2. The product is of satisfactory quality
- The meaning of ‘satisfactory’ will depend, for instance, on the description applied to the product (e.g. ‘luxury’, ‘basic’, ‘shatterproof’) and the price paid for that product (you would generally expect more expensive products to be of a higher quality). The goods must essentially be free from defects and fit for the purpose for which products of that description are commonly supplied.
- For instance, there is an implied contractual term that a chocolate bar should be edible; a new computer should have a reasonable battery life, run at a reasonable speed and work with the internet; a table should not spontaneously collapse etc.
Express Terms
Parties can (and often do in more complex commercial transactions) negotiate more precise terms and expressly include these in the contract. Parties may specify particular payment methods, delivery dates or alterations to products (e.g. upgrading a computer hard drive or shortening the sleeves of a shirt) in the contract.

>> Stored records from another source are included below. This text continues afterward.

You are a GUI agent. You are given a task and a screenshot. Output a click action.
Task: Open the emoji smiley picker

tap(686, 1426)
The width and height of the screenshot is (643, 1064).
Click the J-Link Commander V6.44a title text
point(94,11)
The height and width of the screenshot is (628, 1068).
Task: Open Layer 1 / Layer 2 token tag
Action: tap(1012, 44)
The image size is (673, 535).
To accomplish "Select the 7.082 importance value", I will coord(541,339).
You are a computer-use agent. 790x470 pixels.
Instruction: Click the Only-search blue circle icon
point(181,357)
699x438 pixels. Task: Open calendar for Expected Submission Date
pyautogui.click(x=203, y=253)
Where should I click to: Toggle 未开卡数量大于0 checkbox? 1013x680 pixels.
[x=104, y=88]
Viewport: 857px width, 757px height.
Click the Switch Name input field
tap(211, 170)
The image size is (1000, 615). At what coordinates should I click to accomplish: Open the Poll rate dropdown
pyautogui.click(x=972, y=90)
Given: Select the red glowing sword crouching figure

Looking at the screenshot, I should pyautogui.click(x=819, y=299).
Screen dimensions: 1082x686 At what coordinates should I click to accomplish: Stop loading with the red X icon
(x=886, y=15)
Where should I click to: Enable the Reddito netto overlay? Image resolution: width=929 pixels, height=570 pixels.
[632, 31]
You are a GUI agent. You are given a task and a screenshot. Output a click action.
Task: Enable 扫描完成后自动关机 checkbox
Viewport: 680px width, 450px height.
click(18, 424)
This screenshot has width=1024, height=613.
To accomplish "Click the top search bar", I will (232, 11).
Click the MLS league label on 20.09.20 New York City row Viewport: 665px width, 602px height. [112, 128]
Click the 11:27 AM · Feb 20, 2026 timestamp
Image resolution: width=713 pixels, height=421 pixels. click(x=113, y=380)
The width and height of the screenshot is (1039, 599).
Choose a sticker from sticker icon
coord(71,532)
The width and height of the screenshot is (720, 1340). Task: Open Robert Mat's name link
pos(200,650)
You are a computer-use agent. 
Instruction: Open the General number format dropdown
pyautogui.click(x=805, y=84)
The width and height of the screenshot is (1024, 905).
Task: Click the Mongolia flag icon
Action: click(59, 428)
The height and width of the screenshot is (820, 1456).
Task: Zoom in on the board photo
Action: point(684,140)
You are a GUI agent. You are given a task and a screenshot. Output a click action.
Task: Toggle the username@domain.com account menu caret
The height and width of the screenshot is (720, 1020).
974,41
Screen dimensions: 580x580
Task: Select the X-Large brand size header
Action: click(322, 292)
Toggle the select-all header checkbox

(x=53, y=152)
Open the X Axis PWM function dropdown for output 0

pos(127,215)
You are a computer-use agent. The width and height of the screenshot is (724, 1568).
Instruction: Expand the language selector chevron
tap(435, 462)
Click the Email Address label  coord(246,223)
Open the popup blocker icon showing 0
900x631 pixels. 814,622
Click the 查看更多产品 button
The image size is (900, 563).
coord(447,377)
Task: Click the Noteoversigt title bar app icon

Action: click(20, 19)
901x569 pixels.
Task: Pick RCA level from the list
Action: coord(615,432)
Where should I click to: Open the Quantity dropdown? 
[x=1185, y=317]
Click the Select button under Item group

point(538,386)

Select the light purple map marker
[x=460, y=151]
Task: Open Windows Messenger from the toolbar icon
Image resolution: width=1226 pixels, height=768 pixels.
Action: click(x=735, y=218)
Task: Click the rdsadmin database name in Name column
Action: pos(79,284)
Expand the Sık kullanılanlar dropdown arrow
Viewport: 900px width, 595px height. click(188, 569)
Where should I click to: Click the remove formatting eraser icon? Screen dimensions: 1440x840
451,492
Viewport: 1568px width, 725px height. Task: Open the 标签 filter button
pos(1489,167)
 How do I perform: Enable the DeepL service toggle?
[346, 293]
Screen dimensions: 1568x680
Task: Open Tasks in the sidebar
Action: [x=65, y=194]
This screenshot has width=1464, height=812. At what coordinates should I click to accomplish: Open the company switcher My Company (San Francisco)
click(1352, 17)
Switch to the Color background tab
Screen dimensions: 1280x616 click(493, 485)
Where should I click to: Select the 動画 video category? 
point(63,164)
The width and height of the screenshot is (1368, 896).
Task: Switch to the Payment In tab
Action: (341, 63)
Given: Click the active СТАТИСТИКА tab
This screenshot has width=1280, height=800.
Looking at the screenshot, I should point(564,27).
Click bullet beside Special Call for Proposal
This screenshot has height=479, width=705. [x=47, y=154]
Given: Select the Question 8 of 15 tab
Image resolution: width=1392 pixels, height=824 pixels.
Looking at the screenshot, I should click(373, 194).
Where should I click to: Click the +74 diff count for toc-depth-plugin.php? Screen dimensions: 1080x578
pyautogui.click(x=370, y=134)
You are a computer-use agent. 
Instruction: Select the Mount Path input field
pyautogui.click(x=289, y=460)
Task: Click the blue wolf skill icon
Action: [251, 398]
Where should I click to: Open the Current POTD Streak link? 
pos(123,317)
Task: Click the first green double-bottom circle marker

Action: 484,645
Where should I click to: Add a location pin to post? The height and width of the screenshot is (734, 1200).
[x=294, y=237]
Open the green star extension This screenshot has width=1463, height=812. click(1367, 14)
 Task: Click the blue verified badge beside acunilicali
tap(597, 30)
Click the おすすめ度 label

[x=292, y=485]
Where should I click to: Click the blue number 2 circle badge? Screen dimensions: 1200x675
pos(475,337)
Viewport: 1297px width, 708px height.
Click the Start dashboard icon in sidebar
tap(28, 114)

Parties may also specify a special purpose that the product must serve. For instance, if a party purchases a swimming pool primarily for the purpose of diving off of a 10 metre high diving board, that party can specify that the pool must be 5 metres deep or ‘sufficiently deep to dive into head first off of a 10 metre diving board’. Such terms would not necessarily be implied by law, as the law will generally only imply that products are fit for the purposes for which they are commonly supplied (and swimming pools are commonly supplied for swimming, not diving into off of 10 metre high diving boards).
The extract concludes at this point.